Reeves, 484 F.3d at 1250. However, if the inquiry indicates a violation of a
constitutional right occurred, we must then “determine whether that right was
clearly established at the time of the alleged violation.” Conn v. Gabbert, 526
U.S. 286, 290 (1999); see Reeves, 484 F.3d at 1250. If “the plaintiff fails to
satisfy either part of this two-part inquiry, the court must grant the defendant
-6-
qualified immunity.” Smith v. Cochran, 339 F.3d 1205, 1211 (10th Cir. 2003)
(internal quotation marks omitted).
In this case, we conclude that the matter is determined at the first stage of
the inquiry. As an initial matter, we reject Defendants’ argument that a
constitutional violation occurred only if Defendants violated federal law. A §
1983 action must be based on the violation of a federal right not a federal law.

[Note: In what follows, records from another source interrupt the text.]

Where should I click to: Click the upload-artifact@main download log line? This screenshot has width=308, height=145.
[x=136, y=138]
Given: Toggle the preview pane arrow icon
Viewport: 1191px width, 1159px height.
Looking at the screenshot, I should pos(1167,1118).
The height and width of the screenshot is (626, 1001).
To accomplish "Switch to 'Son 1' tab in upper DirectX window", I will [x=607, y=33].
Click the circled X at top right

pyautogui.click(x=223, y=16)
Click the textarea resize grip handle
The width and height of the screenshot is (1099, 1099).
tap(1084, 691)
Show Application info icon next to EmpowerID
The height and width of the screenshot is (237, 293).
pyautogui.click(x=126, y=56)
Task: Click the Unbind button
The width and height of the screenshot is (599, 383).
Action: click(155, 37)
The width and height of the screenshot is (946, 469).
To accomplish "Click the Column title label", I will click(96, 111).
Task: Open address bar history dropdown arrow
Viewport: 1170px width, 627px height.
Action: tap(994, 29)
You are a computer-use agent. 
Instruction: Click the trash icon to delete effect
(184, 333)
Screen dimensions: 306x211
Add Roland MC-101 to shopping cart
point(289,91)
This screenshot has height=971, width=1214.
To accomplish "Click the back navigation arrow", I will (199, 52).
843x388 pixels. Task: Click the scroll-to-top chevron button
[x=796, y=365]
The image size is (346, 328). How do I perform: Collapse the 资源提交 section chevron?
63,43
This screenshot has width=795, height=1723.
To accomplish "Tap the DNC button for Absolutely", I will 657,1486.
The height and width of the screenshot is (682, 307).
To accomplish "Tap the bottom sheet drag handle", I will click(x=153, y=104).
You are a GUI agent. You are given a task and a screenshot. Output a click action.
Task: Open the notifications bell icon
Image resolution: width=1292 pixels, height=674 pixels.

The Supreme Court has explained:
[t]he problem is not whether state law has been violated but whether
an inhabitant of a State has been deprived of a federal right by one
who acts under color of any law. He who acts under color of law
may be a federal officer or a state officer. He may act under color of
federal law or of state law. The statute does not come into play
merely because the federal law or the state law under which the
officer purports to act is violated. It is applicable when and only
when someone is deprived of a federal right by that action. The fact
that it is also a violation of state law does not make it any the less a
federal offense punishable as such.
Screws v. United States, 325 U.S. 91, 108 (1945) (internal quotation marks
omitted). Therefore, to defeat Defendants’ qualified immunity request, Plaintiff
must demonstrate that Defendants violated one of his federal rights, not a federal
law. 1 Consistent with this standard, Plaintiff contends Defendants violated his
federal rights to a property interest in continued public employment, free speech,
and freedom from unreasonable searches and seizures.
1
Because we conclude no individual Defendant violated any of Plaintiff’s
federal rights, we refer to Defendants as a group for ease in reading, even though
they appear before us as individuals.
-7-
I. Continued Public Employment
We first review Plaintiff’s claim that Defendants violated his
constitutionally protected property interest in continued public employment. “It
is well-established constructive discharge from employment is actionable under §
1983 if an employee possesses a protectable property or liberty interest in his
employment.” Lighton v. Univ. of Utah, 209 F.3d 1213, 1221 (10th Cir. 2000).
In the employment context, a property interest is “a legitimate expectation in
continued employment.” Id. (internal quotation marks omitted). “We determine
whether such a property interest exists by looking at state law.” Id.; see Bishop v.
Wood, 426 U.S. 341, 344 (1976).
Under Wyoming law, “[p]roperty interests in continued public employment
are created and defined by independent sources such as state statutory law,
regulations or the terms of employment.” Lucero v. Matthews, 901 P.2d 1115,
1119 (Wyo. 1995); see also Bd. of Regents of State Colls. v. Roth, 408 U.S. 564,
577–78 (1972) (explaining state statutes or terms of appointment may provide
employees with protected property interests in employment). Essentially, a
Wyoming public employee whose employer may fire him at will for any reason or
for no reason at all does not possess a property interest in continued public
employment, but an employee who may be fired only for cause, such as “[a]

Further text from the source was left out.